→ **GIVEN REQUEST**:
Copy out only the part that opens with the line containing "You are a computer-use agent. The" and closes with the line containing "Tap the Графический", swapping "Instruction" for "Command" and leaving everything else as it is.

→ **DATASET ENTRIES**:
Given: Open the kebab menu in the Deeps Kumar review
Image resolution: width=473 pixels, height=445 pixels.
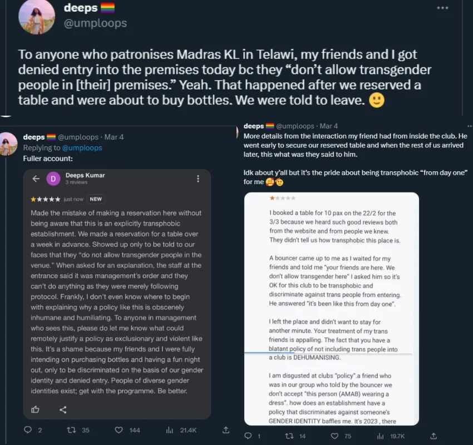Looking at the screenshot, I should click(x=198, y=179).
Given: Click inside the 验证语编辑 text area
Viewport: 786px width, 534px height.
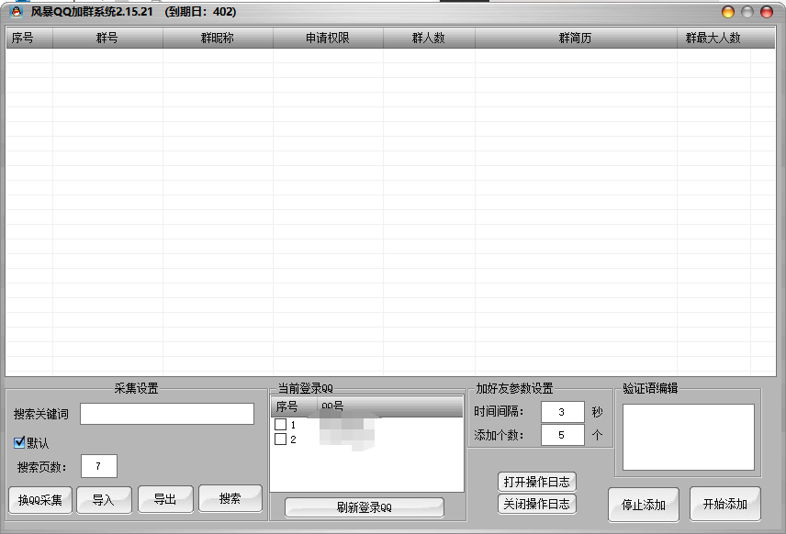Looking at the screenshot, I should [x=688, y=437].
--
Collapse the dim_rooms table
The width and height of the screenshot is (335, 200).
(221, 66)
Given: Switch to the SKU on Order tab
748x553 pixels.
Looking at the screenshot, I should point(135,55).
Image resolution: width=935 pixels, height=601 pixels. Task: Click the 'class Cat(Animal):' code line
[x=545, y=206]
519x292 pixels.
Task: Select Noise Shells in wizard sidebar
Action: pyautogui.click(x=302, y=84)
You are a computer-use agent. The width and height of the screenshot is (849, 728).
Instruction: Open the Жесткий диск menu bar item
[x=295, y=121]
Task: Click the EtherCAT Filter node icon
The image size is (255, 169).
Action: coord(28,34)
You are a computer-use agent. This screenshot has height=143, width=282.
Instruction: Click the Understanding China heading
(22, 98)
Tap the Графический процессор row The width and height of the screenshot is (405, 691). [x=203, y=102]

→ **RESULT OF THIS TASK**:
You are a computer-use agent. The width and height of the screenshot is (849, 728).
Command: Open the Жесткий диск menu bar item
[x=295, y=121]
Task: Click the EtherCAT Filter node icon
The image size is (255, 169).
Action: coord(28,34)
You are a computer-use agent. This screenshot has height=143, width=282.
Command: Click the Understanding China heading
(22, 98)
Tap the Графический процессор row The width and height of the screenshot is (405, 691). [x=203, y=102]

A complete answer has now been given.